__ASSIGNMENT__: Output the line that contains "Click the Rest Position button" together with each line after it, through the final line of the listing below, word for word; omit pictures.

__EXERCISE INPUTS__:
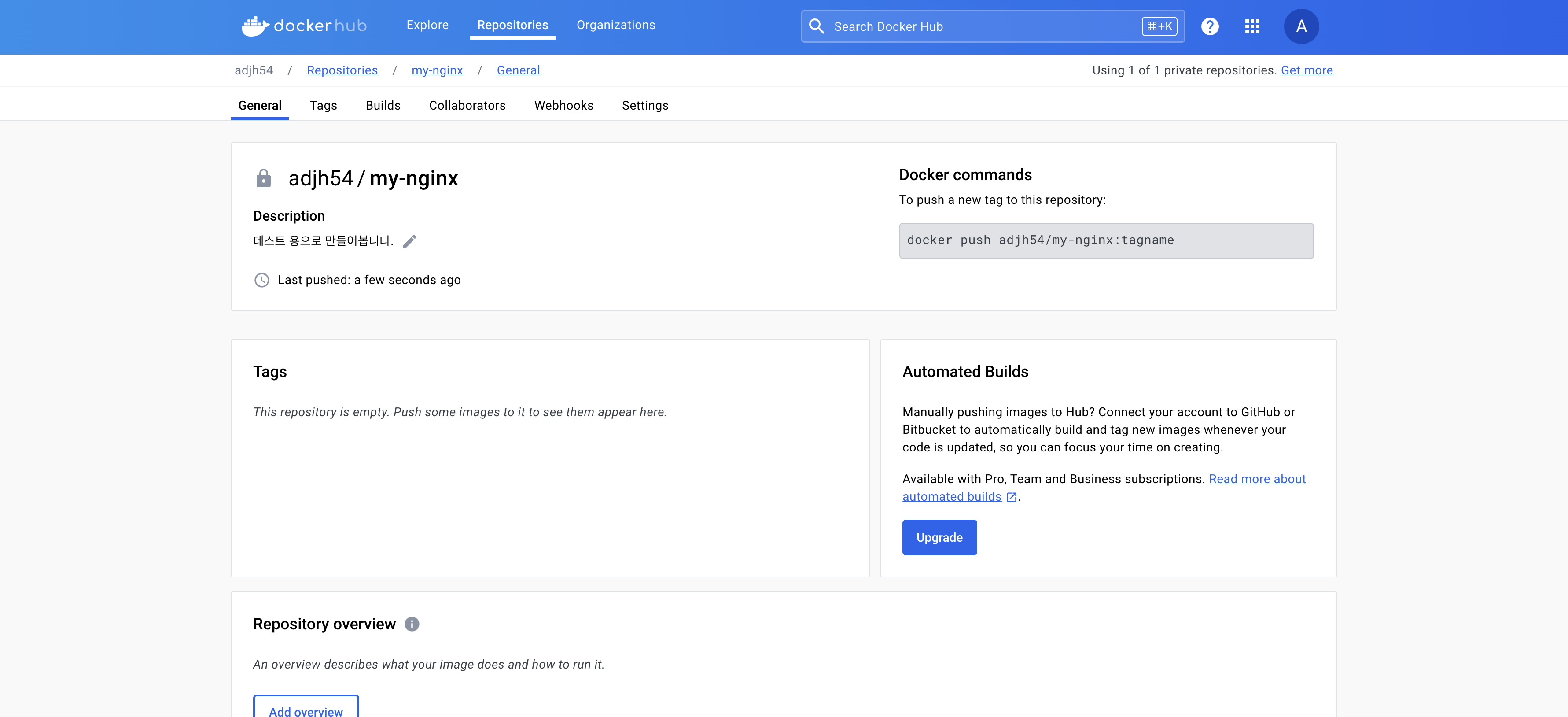Click the my-nginx breadcrumb link
Screen dimensions: 1568x717
(437, 70)
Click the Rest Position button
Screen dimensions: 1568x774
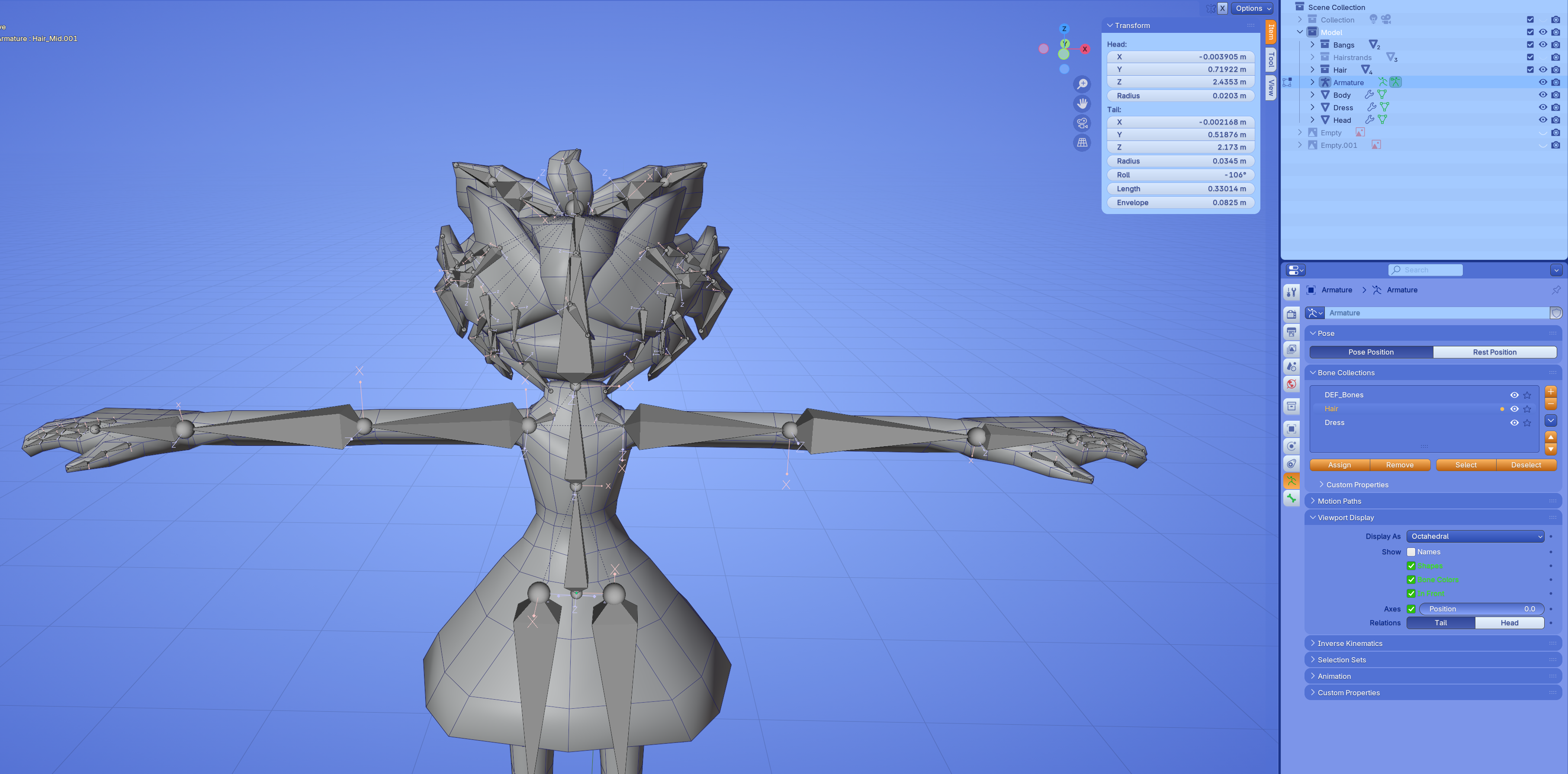click(x=1494, y=352)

__RESULT OF THE EXERCISE__:
Click the Rest Position button
Screen dimensions: 1568x774
click(x=1494, y=352)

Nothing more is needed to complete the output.